_WHAT YOU ARE ASKED TO DO_.
Could you retype the whole scilint overview below, character for character?
SOURCE TEXT section start
# 🧐 `scilint`

*infuse quality into notebook based workflows with a new type of build tool*

---

`scilint` aims to **bring a style and quality standard into notebook based Data Science workflows**. How you define a quality notebook is difficult and somewhat subjective. It can have the obvious meaning of being free of bugs but also legibility and ease of comprehension are important too.

`scilint` takes the approach of breaking down potentially quality relevant aspects of the notebook and providing what we believe are sensible defaults that potentially correlate with higher quality workflows. We also let users define the quality line as they see fit through configuration of existing thresholds and ability to add new metrics. As use of the library grows we anticipate being able to statistically relate some of the quality relevant attributes to key delivery metrics like "change failure rate" or "lead time to production".
SOURCE TEXT section end
RECORD EXCERPTS section start
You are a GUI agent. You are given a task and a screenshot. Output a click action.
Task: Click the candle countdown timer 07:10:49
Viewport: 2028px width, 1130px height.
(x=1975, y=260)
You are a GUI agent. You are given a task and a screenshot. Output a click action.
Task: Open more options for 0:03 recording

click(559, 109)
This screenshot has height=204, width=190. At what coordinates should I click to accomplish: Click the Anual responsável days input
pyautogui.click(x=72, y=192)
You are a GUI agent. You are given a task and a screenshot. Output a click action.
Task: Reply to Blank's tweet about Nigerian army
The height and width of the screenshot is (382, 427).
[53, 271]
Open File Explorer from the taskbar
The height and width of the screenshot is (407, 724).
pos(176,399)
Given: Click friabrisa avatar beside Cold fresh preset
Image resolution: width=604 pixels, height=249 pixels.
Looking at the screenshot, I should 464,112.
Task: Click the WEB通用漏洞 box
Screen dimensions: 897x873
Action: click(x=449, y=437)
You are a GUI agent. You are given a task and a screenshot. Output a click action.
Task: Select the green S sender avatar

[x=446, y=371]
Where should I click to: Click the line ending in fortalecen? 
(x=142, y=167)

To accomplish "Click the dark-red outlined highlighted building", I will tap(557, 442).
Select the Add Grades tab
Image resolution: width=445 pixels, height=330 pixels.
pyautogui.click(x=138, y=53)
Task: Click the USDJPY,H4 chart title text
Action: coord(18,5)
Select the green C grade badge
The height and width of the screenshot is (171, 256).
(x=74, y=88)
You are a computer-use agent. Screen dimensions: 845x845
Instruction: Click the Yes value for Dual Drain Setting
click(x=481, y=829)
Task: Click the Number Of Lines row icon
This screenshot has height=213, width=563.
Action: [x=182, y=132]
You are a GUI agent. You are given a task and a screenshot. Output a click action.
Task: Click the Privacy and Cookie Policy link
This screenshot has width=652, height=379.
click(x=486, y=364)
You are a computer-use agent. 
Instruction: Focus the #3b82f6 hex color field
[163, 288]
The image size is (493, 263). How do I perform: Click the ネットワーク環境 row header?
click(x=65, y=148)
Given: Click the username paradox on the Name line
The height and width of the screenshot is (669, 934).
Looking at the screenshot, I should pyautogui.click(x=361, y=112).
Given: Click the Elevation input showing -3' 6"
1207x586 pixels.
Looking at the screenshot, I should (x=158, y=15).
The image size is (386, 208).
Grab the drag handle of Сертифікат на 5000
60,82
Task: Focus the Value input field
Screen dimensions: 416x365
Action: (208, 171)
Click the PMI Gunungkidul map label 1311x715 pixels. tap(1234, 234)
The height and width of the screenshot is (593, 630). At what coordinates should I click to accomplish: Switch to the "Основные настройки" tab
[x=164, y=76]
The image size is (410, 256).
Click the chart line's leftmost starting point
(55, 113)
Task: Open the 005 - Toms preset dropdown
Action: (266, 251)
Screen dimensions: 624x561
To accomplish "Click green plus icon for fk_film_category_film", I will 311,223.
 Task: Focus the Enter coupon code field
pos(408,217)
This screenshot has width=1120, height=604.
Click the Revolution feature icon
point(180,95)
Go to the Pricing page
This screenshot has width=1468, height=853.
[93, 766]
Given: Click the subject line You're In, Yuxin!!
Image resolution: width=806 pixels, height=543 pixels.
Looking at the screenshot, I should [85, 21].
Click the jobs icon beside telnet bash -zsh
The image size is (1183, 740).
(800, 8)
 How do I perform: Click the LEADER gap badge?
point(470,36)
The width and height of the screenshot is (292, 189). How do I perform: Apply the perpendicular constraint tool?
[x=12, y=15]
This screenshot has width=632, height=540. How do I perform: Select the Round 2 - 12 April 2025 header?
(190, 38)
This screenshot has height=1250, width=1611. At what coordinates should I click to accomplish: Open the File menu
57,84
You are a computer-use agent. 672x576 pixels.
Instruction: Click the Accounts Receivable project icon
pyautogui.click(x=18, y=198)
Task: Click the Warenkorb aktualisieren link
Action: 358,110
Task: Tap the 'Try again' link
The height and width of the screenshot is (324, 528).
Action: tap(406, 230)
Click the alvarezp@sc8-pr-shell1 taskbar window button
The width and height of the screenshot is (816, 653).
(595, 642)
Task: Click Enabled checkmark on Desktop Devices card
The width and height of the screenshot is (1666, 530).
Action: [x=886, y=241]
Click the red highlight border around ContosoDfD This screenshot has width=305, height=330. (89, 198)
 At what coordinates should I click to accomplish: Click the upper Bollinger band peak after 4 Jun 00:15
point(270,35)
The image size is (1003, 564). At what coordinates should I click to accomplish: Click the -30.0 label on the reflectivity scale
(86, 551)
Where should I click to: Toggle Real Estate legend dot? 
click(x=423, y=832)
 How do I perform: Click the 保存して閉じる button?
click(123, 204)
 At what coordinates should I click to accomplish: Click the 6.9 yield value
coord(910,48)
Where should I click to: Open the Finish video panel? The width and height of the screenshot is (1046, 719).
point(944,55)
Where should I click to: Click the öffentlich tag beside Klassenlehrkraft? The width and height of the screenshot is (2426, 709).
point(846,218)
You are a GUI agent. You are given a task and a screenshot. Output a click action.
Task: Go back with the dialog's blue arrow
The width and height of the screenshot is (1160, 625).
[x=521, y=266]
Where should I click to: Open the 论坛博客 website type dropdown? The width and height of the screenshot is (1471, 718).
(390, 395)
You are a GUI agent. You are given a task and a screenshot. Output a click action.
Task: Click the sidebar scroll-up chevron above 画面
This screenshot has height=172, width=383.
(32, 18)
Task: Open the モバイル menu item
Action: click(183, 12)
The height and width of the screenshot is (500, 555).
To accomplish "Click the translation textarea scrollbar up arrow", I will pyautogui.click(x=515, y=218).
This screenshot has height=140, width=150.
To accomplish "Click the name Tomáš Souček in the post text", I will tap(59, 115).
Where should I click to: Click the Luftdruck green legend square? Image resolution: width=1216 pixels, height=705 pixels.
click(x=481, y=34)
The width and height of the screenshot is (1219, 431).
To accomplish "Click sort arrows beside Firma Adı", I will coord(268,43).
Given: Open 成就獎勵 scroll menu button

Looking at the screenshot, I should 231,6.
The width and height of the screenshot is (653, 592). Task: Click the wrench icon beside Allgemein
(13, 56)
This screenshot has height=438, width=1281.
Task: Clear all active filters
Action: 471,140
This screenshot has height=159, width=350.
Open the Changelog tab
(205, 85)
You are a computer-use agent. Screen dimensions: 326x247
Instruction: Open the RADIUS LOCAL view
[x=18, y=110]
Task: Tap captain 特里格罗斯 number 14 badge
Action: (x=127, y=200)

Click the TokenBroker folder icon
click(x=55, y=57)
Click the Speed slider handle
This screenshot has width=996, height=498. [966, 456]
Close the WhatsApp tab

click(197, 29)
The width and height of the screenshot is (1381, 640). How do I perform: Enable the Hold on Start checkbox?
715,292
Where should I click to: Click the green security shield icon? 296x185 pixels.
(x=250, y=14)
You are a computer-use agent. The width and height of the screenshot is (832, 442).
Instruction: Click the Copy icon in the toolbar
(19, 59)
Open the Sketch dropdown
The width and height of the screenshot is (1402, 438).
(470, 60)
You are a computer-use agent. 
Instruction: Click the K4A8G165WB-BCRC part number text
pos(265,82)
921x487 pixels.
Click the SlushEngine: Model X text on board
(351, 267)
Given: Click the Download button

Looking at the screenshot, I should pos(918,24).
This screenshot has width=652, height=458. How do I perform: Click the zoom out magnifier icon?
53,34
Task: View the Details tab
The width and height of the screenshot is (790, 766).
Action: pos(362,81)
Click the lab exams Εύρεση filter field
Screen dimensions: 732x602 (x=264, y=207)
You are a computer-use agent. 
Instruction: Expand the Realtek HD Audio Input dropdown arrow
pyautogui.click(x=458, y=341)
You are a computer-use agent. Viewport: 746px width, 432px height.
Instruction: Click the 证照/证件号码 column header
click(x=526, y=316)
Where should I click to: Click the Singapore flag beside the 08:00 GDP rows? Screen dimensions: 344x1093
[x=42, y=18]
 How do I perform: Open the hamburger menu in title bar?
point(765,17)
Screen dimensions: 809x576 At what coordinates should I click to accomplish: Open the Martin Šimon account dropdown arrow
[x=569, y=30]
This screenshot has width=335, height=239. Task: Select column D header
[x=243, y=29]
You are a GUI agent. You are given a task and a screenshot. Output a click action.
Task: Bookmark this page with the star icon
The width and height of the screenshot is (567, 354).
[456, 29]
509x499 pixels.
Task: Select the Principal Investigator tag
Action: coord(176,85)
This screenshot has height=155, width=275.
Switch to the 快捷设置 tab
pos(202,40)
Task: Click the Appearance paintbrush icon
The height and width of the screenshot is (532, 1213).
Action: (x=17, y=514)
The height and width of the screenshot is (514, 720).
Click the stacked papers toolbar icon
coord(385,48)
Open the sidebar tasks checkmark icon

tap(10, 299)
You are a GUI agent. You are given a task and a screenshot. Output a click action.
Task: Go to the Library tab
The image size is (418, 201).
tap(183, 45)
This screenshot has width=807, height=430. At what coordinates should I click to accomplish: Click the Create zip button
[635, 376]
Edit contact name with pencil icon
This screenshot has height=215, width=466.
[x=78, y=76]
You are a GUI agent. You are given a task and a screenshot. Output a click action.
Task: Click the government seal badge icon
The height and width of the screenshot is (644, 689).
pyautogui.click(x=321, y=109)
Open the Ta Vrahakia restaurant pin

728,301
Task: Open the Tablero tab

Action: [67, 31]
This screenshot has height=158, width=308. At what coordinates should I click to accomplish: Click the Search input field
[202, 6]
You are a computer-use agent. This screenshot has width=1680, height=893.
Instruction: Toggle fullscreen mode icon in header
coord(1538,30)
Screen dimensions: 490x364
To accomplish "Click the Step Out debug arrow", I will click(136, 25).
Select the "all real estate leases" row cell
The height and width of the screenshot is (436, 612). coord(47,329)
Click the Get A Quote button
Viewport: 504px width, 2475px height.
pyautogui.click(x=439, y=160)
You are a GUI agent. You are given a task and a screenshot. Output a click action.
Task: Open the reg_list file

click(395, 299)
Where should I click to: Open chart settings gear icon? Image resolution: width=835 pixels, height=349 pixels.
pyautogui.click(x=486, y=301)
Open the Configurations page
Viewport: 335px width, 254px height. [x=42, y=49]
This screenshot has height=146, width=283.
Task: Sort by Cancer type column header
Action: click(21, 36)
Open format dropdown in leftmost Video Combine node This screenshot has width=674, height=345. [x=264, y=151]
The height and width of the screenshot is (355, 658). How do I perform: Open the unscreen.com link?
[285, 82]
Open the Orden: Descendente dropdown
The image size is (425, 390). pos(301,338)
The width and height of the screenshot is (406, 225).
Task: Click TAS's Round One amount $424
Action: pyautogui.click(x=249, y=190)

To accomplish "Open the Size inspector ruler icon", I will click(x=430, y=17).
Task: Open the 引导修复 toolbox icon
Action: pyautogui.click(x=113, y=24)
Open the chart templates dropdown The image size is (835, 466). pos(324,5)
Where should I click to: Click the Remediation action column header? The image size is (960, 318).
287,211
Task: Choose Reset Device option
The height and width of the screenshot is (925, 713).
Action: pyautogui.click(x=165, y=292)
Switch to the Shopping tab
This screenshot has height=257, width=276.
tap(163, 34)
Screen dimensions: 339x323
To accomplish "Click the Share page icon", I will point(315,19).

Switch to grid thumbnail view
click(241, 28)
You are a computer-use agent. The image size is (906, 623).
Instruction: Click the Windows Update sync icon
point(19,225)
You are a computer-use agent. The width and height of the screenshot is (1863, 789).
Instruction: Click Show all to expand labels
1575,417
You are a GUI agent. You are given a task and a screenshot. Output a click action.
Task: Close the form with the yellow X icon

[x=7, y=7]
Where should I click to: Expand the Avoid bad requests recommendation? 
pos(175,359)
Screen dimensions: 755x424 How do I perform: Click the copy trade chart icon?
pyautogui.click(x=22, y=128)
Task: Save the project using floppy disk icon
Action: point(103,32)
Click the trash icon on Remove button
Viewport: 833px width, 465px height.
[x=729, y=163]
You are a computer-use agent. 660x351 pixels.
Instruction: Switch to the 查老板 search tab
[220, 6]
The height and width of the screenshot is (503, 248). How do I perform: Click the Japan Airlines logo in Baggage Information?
RECORD EXCERPTS section end
_COMPLETED EXERCISE_.
# 🧐 `scilint`

*infuse quality into notebook based workflows with a new type of build tool*

---

`scilint` aims to **bring a style and quality standard into notebook based Data Science workflows**. How you define a quality notebook is difficult and somewhat subjective. It can have the obvious meaning of being free of bugs but also legibility and ease of comprehension are important too.

`scilint` takes the approach of breaking down potentially quality relevant aspects of the notebook and providing what we believe are sensible defaults that potentially correlate with higher quality workflows. We also let users define the quality line as they see fit through configuration of existing thresholds and ability to add new metrics. As use of the library grows we anticipate being able to statistically relate some of the quality relevant attributes to key delivery metrics like "change failure rate" or "lead time to production".